Es ist also nicht so, dass ich mir denke "ich darf keinen Druck ausüben" und es dann aus irgendwelchen Gründen doch tue, sondern dass ich schon finde, man muss auch mal etwas schubsen und es entspricht meiner Erfahrung, dass das nicht unbedingt falsch sein muss. Abgesehen davon mache ich mir aber nicht bei allem, was ich privat sage oder tut immer Gedanken darüber, ob das nun aus fachlicher Hinsicht empfehlenswert ist oder nicht, sondern ich mache einfach manchmal das, was mir eben gerade in den Sinn kommt.
Der korrekte Weg von deiner Seite wäre erstmal gewesen ihm zuzuhören, ihm Optionen aufzuzeigen und dazu gehört in diesem Stadium auch, das er mit dem Chef spricht, das die Arbeit auf Dauer von dem kleinen Team nicht zu bewältigen ist. Vielleicht sucht der Chef ja schon längst jemand neues, nur das weiß noch keiner, dann würden sich die Arbeitszeiten automatisch wieder reduzieren und das Licht am Ende des Tunnels wäre schon da.
Das habe ich alles schon gemacht. Er spricht immer eher abstrakt darüber, wenn man dann konkret nachfragt, dann merkt man, dass er das gar nicht so im Detail thematisieren will. Man kann insofern die Strategie des Zuhörens wenig zur Geltung bringen, eben weil er gar nicht viel darüber redet und auch nicht reden will. Er ist eher jemand, dem man jeden zweiten Satz aus der Nase ziehen muss und da funktioniert das Zuhören nicht gut. Wenn jemand nicht sprechen mag, kann man nicht zuhören. Manche Menschen profitieren auch nicht davon, wenn man zuhört. Man kann ja auch im Gespräch, wenn jemand erzählen würde, jemanden durch bestimmte Fragen in eine Richtung bringen, aber das geht halt nur, wenn auch was erzählt wird.

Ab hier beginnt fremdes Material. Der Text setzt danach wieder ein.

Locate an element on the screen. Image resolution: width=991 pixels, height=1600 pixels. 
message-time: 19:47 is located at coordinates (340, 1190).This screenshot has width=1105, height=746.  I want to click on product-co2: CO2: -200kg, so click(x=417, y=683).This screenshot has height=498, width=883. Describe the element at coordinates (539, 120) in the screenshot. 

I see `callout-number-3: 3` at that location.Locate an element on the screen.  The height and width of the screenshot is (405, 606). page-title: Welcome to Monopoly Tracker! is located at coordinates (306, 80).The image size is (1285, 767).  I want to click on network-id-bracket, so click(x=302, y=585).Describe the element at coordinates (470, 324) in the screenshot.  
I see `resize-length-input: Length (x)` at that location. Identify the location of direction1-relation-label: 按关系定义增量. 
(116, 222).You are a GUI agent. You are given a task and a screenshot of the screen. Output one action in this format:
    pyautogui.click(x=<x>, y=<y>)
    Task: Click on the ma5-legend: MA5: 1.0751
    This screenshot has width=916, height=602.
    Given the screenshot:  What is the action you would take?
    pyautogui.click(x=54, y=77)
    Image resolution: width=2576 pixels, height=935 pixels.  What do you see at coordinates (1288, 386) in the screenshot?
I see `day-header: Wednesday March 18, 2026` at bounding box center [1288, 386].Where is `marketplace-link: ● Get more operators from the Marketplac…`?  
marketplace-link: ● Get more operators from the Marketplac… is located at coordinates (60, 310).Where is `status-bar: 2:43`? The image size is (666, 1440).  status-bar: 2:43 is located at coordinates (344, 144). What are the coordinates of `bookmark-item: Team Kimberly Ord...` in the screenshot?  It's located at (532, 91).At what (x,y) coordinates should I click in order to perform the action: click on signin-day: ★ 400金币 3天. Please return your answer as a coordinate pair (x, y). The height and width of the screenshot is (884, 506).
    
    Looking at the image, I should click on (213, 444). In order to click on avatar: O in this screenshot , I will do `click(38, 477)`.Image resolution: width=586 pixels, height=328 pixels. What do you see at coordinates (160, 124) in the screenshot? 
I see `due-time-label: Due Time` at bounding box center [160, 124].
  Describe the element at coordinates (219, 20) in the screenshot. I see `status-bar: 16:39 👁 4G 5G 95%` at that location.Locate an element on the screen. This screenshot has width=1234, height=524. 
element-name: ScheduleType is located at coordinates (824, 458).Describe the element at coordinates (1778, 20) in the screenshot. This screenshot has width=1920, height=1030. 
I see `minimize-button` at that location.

Mit dem Chef hat er schon gesprochen, das brachte nichts und nochmal will er nicht mit dem Chef sprechen. Der Chef sucht neue Mitarbeiter, es will aber keiner in der Firma arbeiten. Wenn neue Leute zum Praktikum kamen, haben die nach ein paar Tagen immer wieder hingeschmissen. Da würde ich sagen, müsste man sich als Chef doch Gedanken machen, passiert aber nicht. Also alle diese gängigen Methoden funktionieren eben nicht oder wurden schon versucht und hatten keine Erfolg.